Lay out as a numbered list, skipping blank lines, only the items between the line holding "The width and height of the screenshot is (654, 367)." and the line holding "pyautogui.click(x=480, y=306)", inclusive.
___ Records supplied
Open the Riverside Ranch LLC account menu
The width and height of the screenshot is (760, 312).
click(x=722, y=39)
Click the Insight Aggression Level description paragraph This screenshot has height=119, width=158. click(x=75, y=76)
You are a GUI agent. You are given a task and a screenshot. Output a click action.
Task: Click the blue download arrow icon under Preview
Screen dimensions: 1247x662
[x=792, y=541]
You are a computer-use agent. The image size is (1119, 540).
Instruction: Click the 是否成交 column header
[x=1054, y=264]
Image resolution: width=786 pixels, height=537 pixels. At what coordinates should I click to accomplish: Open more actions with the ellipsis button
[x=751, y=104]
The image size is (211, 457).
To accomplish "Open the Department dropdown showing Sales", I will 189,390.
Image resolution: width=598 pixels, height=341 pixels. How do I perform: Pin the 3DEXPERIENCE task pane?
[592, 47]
______
___ Records supplied
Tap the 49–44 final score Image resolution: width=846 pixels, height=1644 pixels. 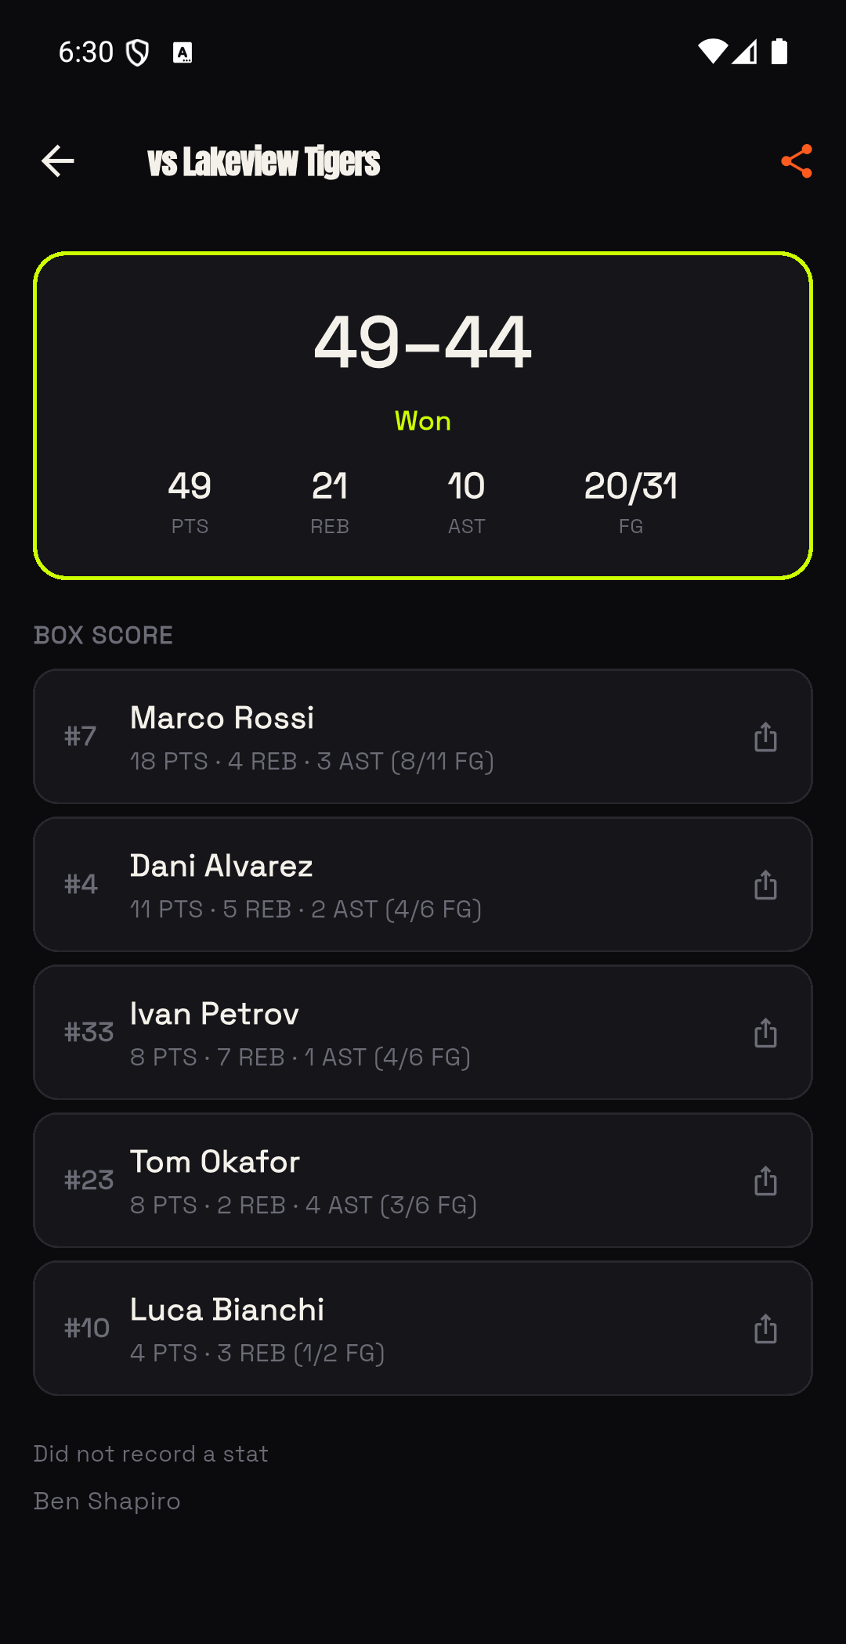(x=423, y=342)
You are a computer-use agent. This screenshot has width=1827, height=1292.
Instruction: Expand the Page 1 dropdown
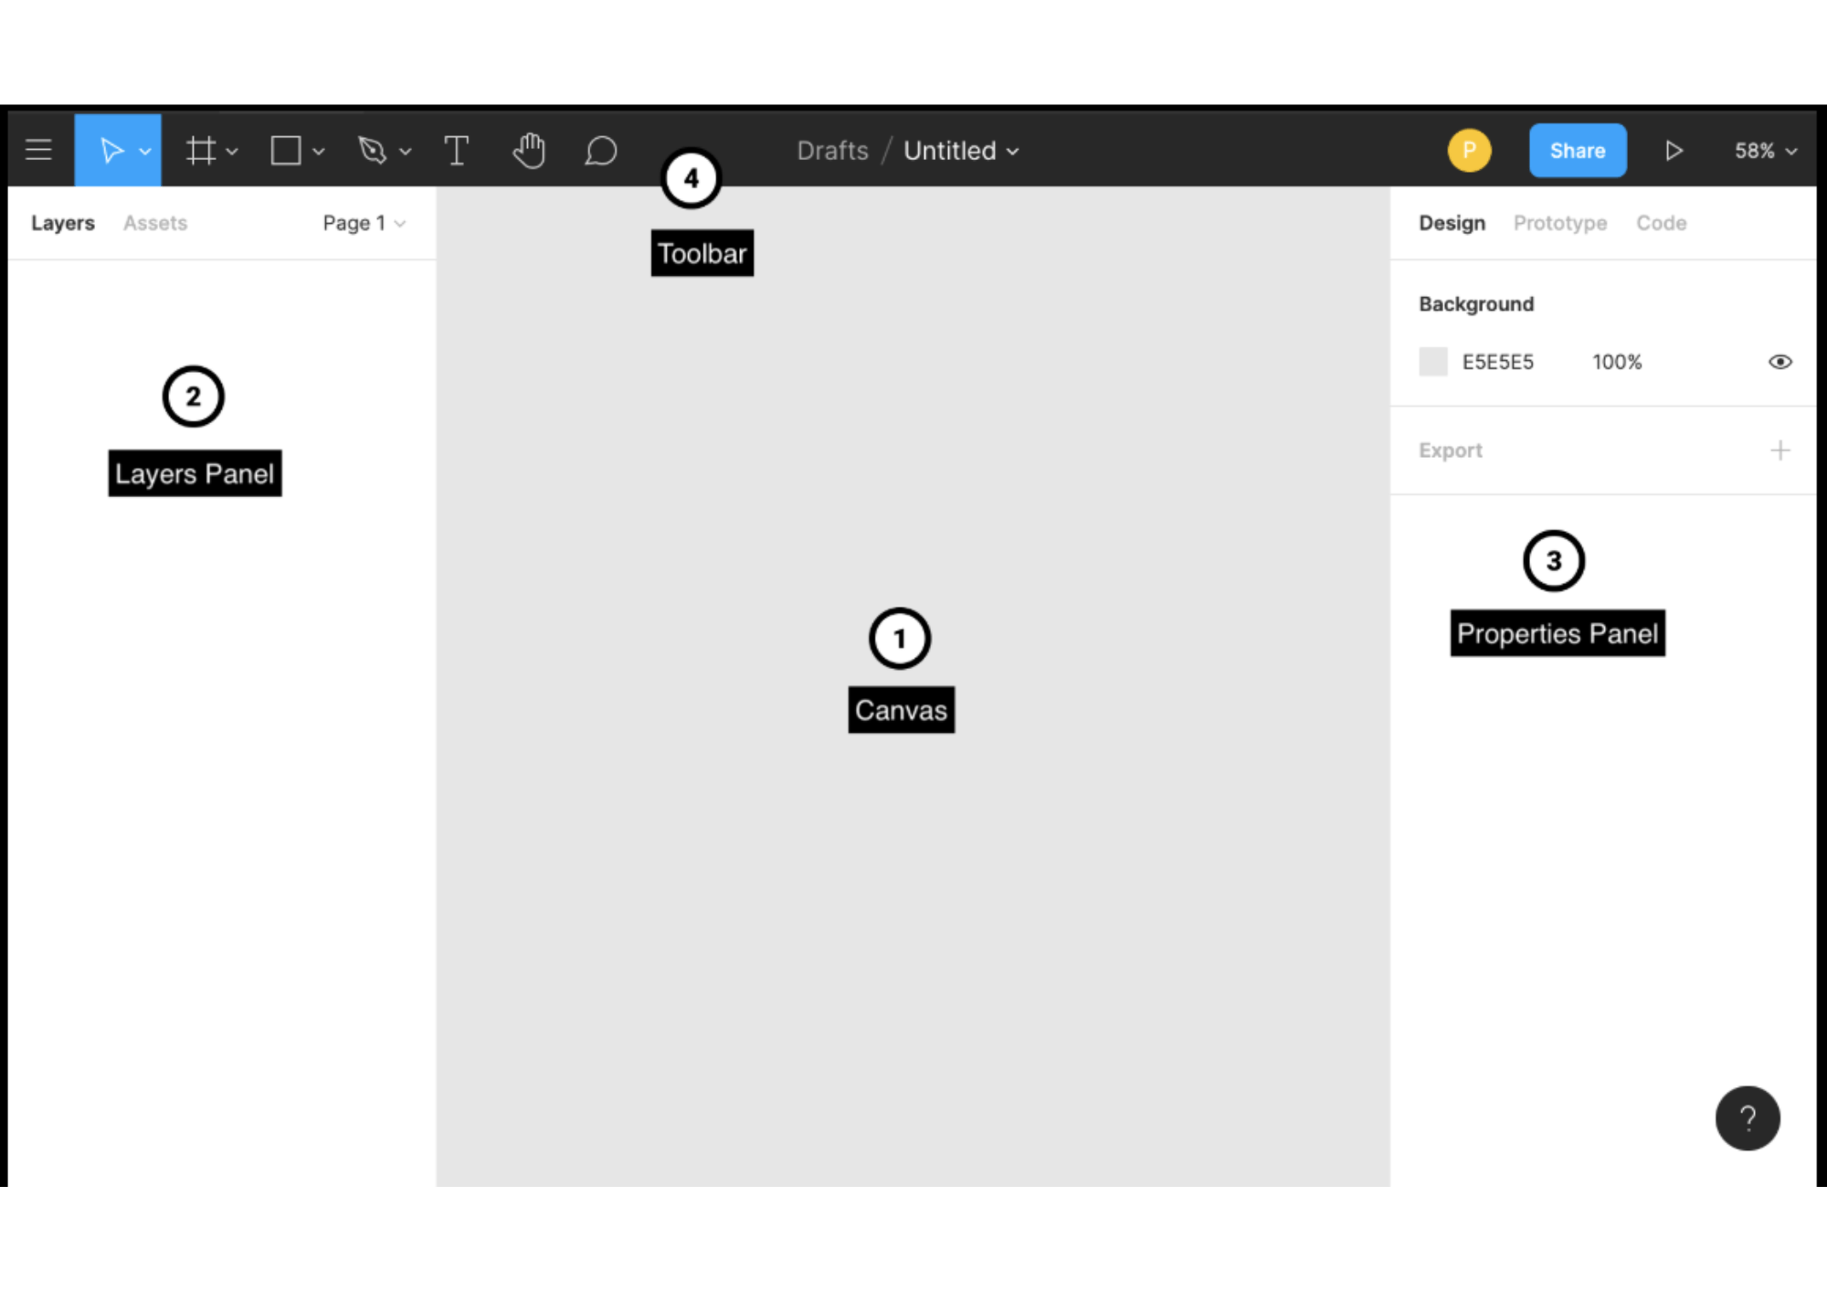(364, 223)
______
___ Records supplied
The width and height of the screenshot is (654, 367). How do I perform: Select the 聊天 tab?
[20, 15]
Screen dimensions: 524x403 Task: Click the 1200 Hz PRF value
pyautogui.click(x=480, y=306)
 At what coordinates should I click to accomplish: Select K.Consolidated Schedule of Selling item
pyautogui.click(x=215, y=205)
______
> _The output_
1. The width and height of the screenshot is (654, 367). How do I perform: Select the 聊天 tab?
2. [20, 15]
3. Screen dimensions: 524x403 Task: Click the 1200 Hz PRF value
4. pyautogui.click(x=480, y=306)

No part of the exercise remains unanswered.